§ **TEKS BACAAN**:
* * * * *

Fakta, Persepsi dan Kebenaran
Dari contoh kasus di atas, setidaknya ada tiga hal berbeda yang terpisah namun disatukan. Ketiga hal itu adalah fakta, persepsi dan kebenaran. Dalam kasus ini, ada empat fakta, sebagaimana yang telah dipaparkan di atas. Dari fakta ini lahirlah persepsi: “Pastor Paroki A melakukan korupsi” atau “Di Paroki A telah terjadi kasus korupsi yang dilakukan Pastor Paroki, juga bendahara paroki.” Dan dari persepsi muncullah kebenaran: “Pastor Paroki A (mungkin juga bendahara paroki) melakukan korupsi”.
Di sini terlihat bahwa orang menggabungkan begitu saja ketiga hal itu, antara fakta, persepsi dengan kebenaran. Orang merasa bahwa persepsi itu sama dengan fakta. Lantas orang berpikir bahwa persepsi adalah kebenaran, karena mereka menilai bahwa  kebenaran itu sama dengan persepsi. Jelas, ini merupakan kekeliruan berpikir.
Persepsi itu bukanlah fakta, meski ia lahir darinya. Demikian pula persepsi itu bukanlah kebenaran. Fakta, persepsi dan kebenaran berbeda satu sama lain. Oleh karena itu, ada baiknya terlebih dahulu orang memahami arti dan makna dari ketiga istilah itu.
Fakta, menurut Wikipedia Bahasa Indonesia, adalah segala sesuatu yang tertangkap oleh indra manusia atau data keadaan nyata yang terbukti dan telah menjadi suatu kenyataan. Secara ringkas dapat dikatakan bahwa fakta merupakan sesuatu yang benar-benar ada atau terjadi. Seperti dalam kasus di atas, empat contoh yang dikemukakan Pastor Eko adalah memang fakta, karena semuanya benar-benar ada dan terjadi. Semua itu dialami sendiri oleh Pastor Eko.
Masih dari Wikipedia Bahasa Indonesia, kita dapat mengatakan bahwa persepsi itu merupakan tindakan menyusun, mengenali dan menafsirkan informasi indrawi guna memberi gambaran dan pemahaman. Secara ringkas bisa dikatakan bahwa persepsi adalah proses seseorang mengetahui sesuatu hal melalui pancaindranya. Pernyataan Pastor Eko bahwa Pastor Paroki A (dan juga kemungkinan bendahara paroki) korupsi adalah sebuah “pengetahuan”, yang didapat dari fakta-fakta yang ada. Semua fakta yang dia lihat, dia dengar dan dia rasakan (informasi inderawi) itu disusun, dikenali dan kemudian ditafsirkan. Dari sini lahirlah gambaran dan pemahaman, yang biasa juga disebut pendapat atau opini. Dan itulah persepsi.

* * * * *

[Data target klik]
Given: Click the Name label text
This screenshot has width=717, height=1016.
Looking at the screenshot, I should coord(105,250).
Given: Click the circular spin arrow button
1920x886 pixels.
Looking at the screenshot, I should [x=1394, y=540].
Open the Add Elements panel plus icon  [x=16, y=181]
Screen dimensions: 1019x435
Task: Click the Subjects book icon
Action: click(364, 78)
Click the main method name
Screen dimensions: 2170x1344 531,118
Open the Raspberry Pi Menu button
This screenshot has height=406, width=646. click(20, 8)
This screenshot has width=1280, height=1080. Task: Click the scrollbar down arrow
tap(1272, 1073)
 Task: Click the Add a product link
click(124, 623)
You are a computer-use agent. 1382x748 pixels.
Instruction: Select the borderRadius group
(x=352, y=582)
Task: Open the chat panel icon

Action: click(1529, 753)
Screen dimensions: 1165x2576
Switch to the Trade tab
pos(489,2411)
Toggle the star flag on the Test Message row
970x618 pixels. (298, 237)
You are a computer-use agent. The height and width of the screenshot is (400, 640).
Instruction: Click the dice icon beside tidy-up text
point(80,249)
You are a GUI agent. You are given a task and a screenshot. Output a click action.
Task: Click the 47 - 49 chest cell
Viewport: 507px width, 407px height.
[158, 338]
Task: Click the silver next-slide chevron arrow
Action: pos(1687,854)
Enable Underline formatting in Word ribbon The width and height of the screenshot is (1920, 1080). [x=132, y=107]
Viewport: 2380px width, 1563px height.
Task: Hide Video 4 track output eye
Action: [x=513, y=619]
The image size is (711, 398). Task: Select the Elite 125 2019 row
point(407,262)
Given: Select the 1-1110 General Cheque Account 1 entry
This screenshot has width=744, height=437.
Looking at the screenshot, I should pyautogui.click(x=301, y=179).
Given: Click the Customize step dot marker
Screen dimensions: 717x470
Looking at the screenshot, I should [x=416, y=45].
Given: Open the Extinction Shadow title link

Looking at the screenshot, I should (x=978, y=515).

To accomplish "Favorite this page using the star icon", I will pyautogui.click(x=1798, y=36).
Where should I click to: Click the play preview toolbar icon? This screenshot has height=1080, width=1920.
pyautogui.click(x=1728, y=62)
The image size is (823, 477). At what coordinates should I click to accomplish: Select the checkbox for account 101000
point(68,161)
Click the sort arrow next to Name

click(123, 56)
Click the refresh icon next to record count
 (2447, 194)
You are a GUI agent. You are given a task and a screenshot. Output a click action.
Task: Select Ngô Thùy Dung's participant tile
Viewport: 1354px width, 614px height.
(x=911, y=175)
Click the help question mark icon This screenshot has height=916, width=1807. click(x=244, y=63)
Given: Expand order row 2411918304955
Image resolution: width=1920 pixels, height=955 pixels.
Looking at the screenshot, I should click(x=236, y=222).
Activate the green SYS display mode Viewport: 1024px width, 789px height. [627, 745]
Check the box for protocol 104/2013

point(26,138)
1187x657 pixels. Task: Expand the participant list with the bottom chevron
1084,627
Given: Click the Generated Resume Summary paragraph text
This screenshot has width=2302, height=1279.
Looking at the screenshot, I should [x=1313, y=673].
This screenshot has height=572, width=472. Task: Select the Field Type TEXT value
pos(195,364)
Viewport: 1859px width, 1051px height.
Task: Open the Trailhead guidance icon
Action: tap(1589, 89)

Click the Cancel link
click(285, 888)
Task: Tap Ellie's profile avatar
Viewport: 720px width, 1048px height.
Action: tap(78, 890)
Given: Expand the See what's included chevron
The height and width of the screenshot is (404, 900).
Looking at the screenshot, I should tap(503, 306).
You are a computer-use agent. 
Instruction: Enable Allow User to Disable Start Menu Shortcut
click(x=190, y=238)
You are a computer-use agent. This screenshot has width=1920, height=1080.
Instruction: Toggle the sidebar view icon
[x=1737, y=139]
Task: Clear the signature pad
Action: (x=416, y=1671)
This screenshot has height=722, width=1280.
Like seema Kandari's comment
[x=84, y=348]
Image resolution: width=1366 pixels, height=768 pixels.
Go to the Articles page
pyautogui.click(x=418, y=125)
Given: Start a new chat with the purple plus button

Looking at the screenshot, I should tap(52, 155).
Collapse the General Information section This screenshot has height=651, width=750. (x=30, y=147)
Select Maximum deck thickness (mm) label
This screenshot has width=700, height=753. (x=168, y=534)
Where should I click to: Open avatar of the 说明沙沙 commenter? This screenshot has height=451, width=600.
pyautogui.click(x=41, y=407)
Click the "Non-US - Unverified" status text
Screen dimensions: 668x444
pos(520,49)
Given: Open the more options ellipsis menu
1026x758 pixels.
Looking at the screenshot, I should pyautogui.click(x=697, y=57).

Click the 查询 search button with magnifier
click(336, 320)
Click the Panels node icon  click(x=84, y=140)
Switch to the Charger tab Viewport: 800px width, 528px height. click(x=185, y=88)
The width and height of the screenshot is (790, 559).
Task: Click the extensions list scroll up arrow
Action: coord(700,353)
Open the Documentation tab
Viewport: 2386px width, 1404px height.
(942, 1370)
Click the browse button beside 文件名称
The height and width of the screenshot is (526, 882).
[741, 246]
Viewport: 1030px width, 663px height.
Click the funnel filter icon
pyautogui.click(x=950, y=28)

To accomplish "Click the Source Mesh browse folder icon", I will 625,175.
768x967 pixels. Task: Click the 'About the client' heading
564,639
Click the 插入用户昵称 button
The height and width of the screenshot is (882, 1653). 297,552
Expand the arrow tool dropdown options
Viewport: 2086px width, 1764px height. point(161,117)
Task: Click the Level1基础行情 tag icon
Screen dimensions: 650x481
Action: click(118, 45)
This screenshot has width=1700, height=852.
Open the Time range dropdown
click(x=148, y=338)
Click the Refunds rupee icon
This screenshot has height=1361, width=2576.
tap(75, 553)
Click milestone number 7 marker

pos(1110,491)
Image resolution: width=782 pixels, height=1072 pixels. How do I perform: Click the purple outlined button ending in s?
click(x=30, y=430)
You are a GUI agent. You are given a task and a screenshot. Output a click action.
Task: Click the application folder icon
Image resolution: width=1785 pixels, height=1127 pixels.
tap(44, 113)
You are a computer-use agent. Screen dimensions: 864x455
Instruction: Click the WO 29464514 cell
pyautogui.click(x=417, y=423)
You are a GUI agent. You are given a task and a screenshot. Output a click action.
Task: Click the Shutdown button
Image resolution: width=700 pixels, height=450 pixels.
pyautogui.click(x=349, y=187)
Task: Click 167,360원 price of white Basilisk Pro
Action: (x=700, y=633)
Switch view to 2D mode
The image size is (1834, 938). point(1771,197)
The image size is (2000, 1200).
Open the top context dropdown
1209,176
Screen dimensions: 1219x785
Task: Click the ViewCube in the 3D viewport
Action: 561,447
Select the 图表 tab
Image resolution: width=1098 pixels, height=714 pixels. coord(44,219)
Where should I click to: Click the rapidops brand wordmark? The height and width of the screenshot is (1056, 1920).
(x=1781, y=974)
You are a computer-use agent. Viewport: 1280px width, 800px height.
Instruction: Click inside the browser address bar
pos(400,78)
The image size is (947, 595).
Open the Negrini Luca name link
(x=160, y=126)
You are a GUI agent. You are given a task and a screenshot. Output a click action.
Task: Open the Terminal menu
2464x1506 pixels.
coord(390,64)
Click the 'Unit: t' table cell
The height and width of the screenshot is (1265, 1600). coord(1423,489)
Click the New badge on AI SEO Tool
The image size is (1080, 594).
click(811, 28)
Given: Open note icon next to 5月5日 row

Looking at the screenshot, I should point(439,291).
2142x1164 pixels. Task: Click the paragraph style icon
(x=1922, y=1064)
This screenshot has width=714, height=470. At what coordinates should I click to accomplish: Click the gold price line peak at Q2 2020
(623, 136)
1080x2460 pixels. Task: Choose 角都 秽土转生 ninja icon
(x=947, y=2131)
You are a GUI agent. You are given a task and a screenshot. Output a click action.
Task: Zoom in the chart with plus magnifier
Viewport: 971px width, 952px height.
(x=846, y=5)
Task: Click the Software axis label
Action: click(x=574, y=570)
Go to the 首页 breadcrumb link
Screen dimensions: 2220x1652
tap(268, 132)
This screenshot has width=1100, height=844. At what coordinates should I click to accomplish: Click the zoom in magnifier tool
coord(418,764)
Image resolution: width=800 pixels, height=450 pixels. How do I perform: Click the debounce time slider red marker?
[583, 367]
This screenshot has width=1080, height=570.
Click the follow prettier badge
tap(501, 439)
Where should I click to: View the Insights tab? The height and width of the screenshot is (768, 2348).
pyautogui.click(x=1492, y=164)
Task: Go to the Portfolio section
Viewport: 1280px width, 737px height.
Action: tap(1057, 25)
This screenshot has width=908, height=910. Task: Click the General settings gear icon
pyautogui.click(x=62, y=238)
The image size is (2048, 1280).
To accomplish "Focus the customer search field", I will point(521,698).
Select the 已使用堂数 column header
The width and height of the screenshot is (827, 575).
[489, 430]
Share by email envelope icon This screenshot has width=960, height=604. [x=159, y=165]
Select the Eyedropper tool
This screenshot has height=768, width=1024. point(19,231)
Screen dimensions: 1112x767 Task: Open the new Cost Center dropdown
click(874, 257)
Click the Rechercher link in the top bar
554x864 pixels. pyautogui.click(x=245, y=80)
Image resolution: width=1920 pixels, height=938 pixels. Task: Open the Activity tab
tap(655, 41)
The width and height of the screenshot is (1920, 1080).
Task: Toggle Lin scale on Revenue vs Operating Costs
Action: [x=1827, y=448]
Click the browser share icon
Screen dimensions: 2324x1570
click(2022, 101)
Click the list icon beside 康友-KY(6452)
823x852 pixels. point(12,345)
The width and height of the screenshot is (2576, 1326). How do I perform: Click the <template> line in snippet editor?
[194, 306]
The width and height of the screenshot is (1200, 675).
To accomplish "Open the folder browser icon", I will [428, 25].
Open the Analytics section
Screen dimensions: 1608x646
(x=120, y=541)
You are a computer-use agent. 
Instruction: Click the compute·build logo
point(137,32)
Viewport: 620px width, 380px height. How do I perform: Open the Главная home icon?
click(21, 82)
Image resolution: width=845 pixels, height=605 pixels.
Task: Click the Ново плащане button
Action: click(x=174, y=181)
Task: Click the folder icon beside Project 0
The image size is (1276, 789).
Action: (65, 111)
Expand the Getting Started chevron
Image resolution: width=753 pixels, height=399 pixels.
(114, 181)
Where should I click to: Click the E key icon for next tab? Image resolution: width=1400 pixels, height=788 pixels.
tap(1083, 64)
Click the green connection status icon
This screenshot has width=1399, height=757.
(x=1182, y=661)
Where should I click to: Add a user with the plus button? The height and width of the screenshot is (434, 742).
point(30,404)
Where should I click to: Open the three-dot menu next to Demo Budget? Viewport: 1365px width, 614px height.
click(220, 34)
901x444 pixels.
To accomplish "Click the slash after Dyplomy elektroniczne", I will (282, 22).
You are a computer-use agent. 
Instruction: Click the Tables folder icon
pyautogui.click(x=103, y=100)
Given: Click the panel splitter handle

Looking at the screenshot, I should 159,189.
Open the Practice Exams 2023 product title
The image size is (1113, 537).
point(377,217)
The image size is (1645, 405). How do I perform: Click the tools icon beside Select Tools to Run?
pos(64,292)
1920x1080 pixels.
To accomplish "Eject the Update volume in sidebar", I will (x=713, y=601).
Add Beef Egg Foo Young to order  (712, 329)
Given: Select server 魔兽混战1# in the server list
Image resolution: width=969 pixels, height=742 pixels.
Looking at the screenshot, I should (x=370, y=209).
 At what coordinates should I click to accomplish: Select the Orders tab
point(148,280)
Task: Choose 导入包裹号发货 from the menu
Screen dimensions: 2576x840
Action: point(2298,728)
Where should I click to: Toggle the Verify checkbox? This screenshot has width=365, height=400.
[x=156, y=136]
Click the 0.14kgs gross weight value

* * * * *

§ **DAFTAR TUGAS**:
A. Sebutkan tiga hal berbeda yang menurut teks bacaan terpisah namun disatukan.
B. Dari sumber apa teks bacaan mengambil definisi fakta?

§ **JAWABAN LENGKAP**:
A. Fakta, persepsi dan kebenaran.

B. Dari Wikipedia Bahasa Indonesia.